The Youth Hostel by Anna Heringer (see AVProyectos 61 y Arquitectura Viva 196) is located at the entrance of the site, covering a larger floor area than other buildings. It consists of three individual buildings, all of which are built with rammed earth walls at the center and with a light bamboo-woven mesh as external envelope. The guest rooms are surrounded by the rammed earth walls, and the semi-open space between the earth walls and the bamboo-woven structure functions as a public space. Openings of irregular shapes on the earth walls bring in natural light. In the Youth Hostel, the lower third of the rammed earth walls is built with stones, while the two upper thirds are completed with earth. Walls built with this method can be found everywhere in Baoxi. Outside the Hostel, the bamboo meshes make dappled reflections on the walls. Strictly pursuant to the Biennale requirements, local materials including bamboo, earth, and stones are fully used in this project. The bamboo-weaving process is inspired in the local rattan baskets, and the earth wall construction technology is based on the local building methods, but improved with the use of modern industrial materials. These practices integrate local culture and building technology into the architecture, hence working out a bamboo architecture that has a sense of belonging.

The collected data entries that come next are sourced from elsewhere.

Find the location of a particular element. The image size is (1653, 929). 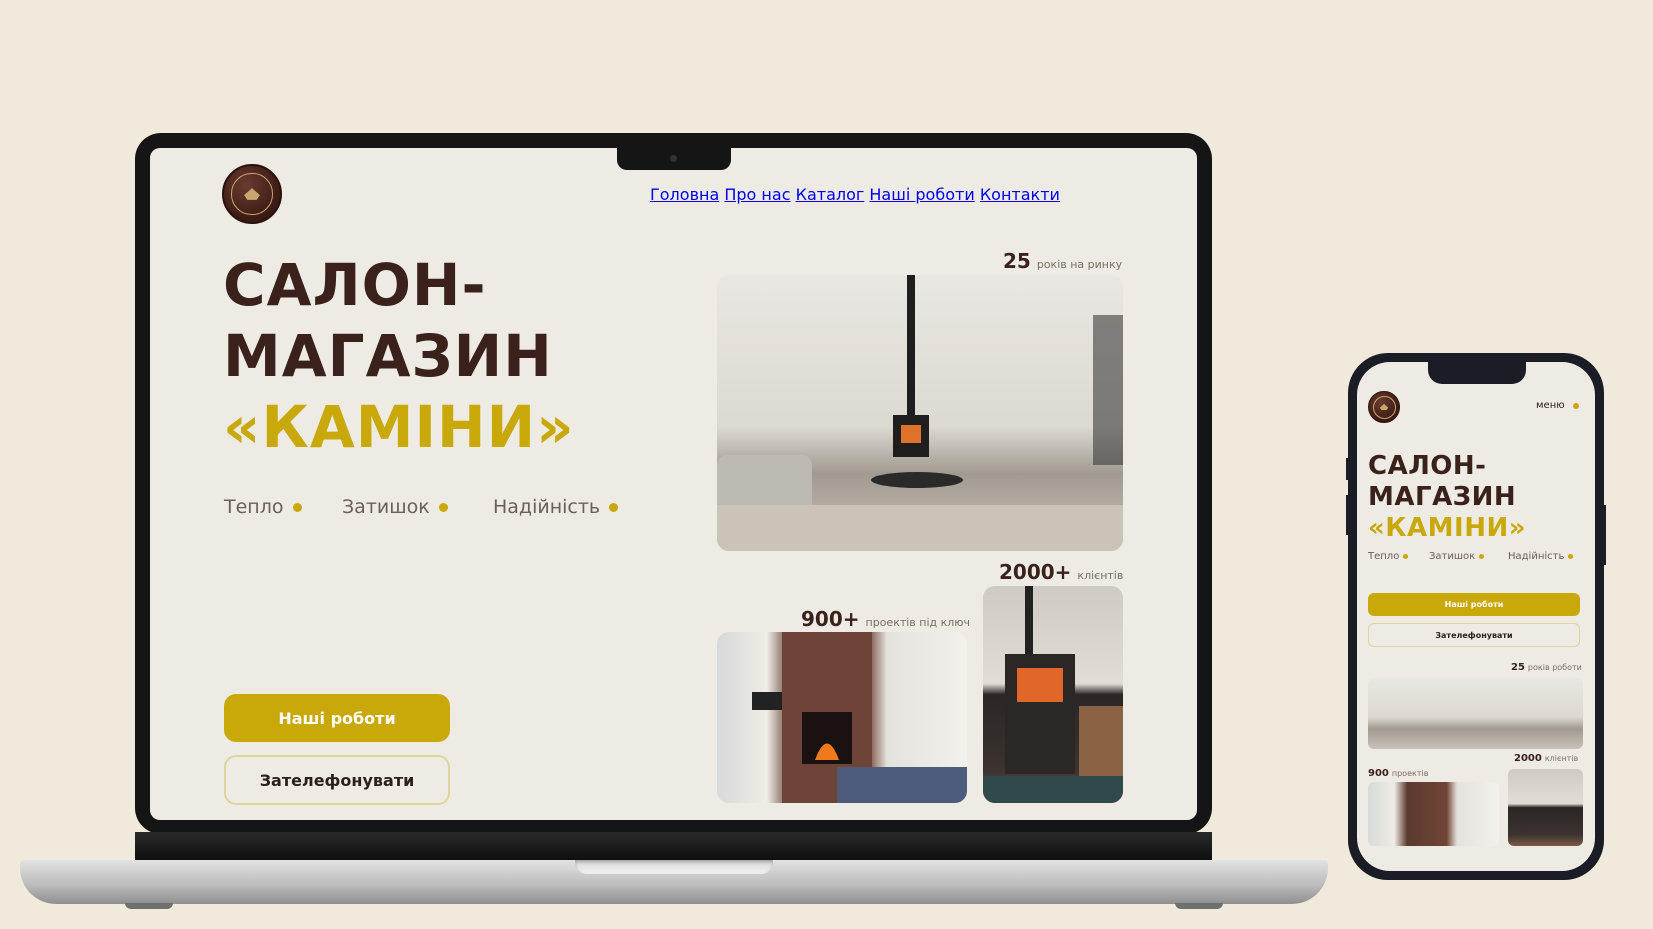

tag-warmth: Тепло is located at coordinates (263, 507).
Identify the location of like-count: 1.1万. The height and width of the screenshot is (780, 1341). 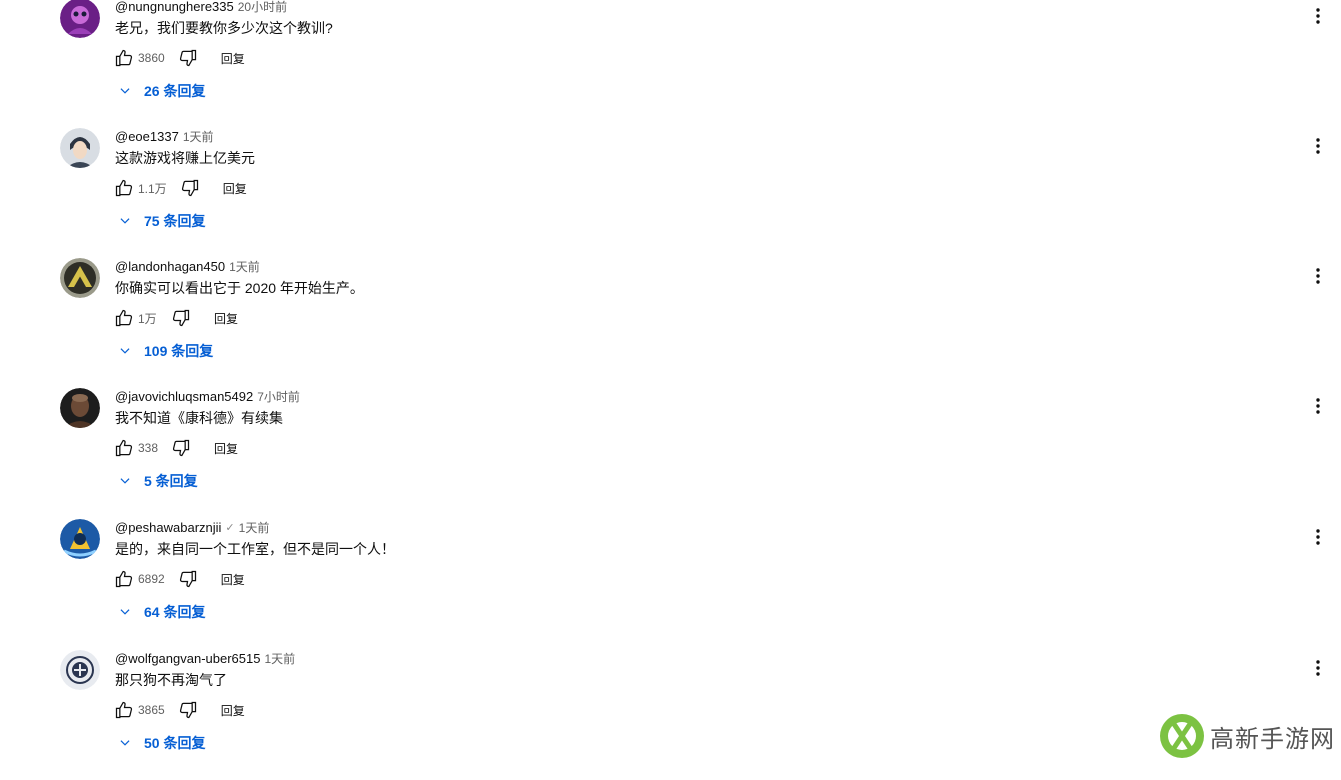
(152, 188).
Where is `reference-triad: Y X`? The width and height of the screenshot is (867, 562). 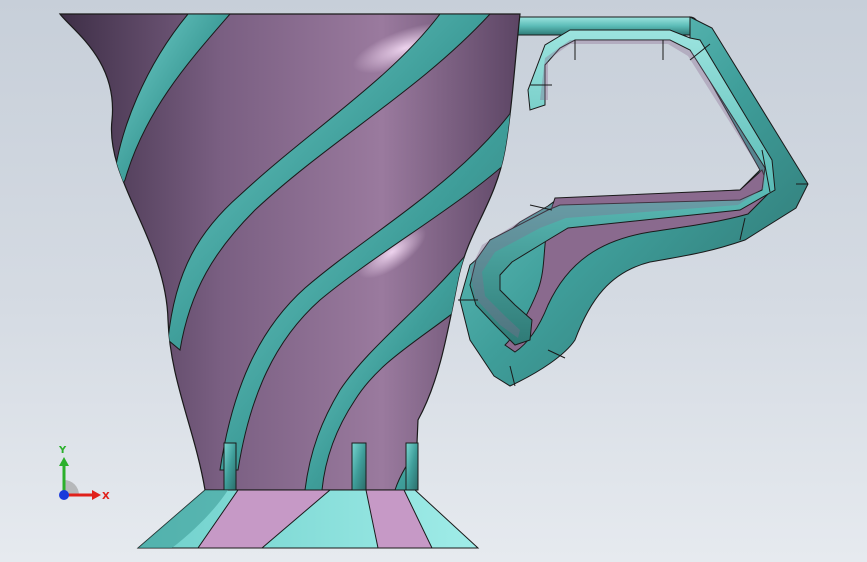 reference-triad: Y X is located at coordinates (82, 475).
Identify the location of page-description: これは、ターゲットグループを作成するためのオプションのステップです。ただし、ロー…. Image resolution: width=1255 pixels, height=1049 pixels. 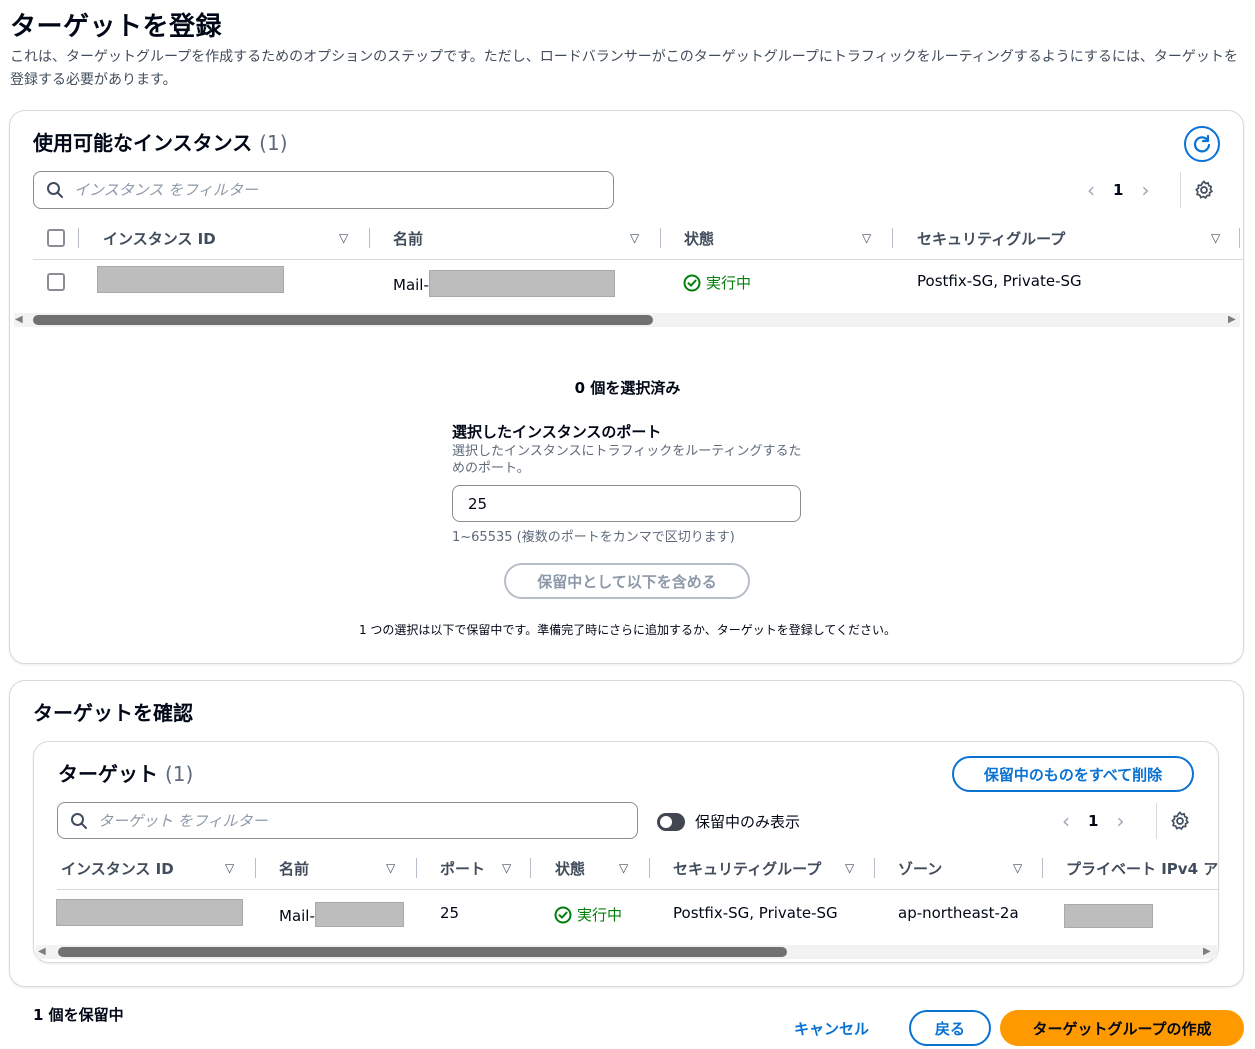
(624, 68).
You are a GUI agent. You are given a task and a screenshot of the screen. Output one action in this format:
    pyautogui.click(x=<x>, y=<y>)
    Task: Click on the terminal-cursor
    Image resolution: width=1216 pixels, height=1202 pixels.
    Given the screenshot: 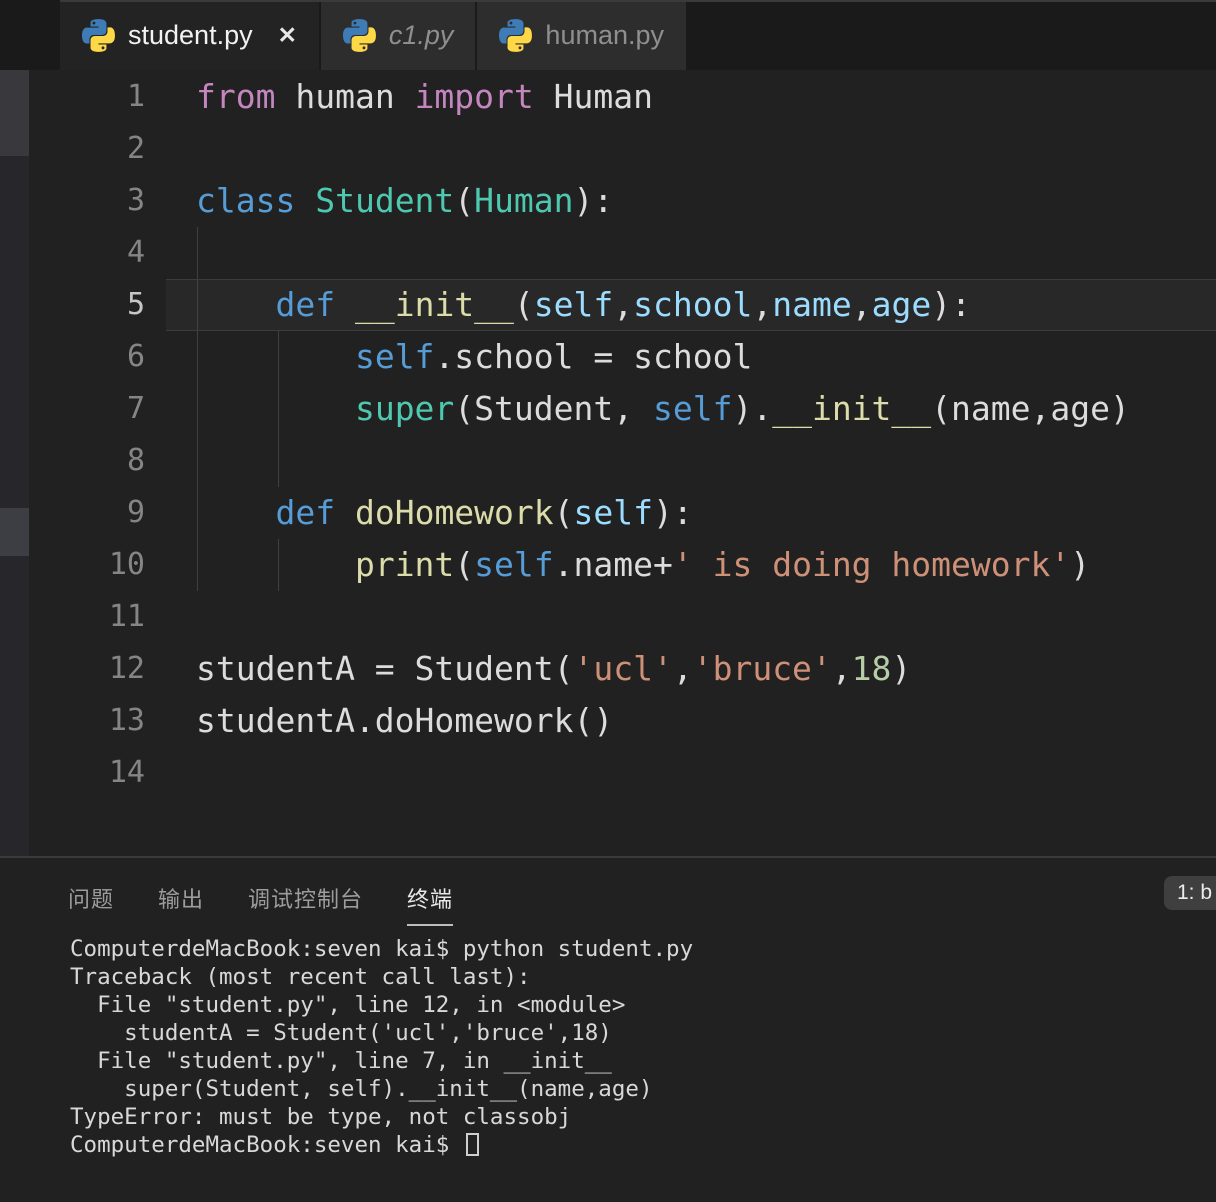 What is the action you would take?
    pyautogui.click(x=472, y=1144)
    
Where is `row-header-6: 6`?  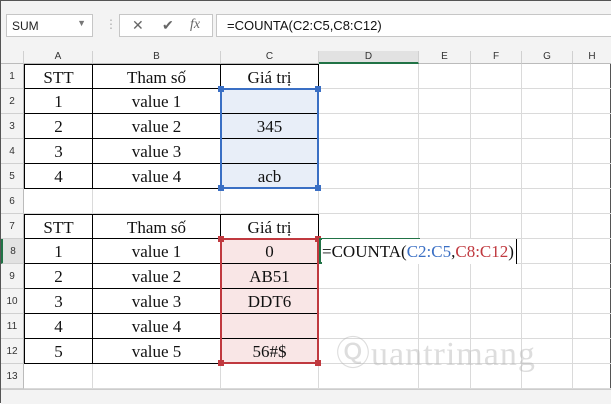
row-header-6: 6 is located at coordinates (12, 202).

Form, Construction, and Rural Life
The Bamboo Architecture Biennale fully interprets the concept of “the spirit of place and rural construction” through a genuine construction process in which bamboo is chosen as the ideal material. Some architects chose bamboo directly for the main structural elements, and others used bamboo on the envelopes or facade decorations. In addition to bamboo, the architects also used other traditional materials like rammed earth and ceramic. During the construction process the architects paid great attention to the bamboo processing and local traditional construction methods, as well as to the direct engagement of local workers. While emphasizing the locality, each architect, more or less, expressed his or her respective design styles. In general, the Bamboo Architecture Biennale presents different ways of reinterpreting the local environment and construction, exploring new forms of understanding rural construction.
Actually, these new bamboo architectures and their original environment reflect two different levels of integration: the spatial one, which can be reached through the design and construction methods; and the integration on a life level, aiming to integrate the finished buildings into the original life and production orders without turning them into mere scenic spots independent from the original environment. This type of integration is related not only to the design, but also has to do with management and operation. In this sense, such low-key rural construction experiment has just begun.
Zhang Xiaochun and Li Xiangning are professors at Tongji University in Shanghai (China).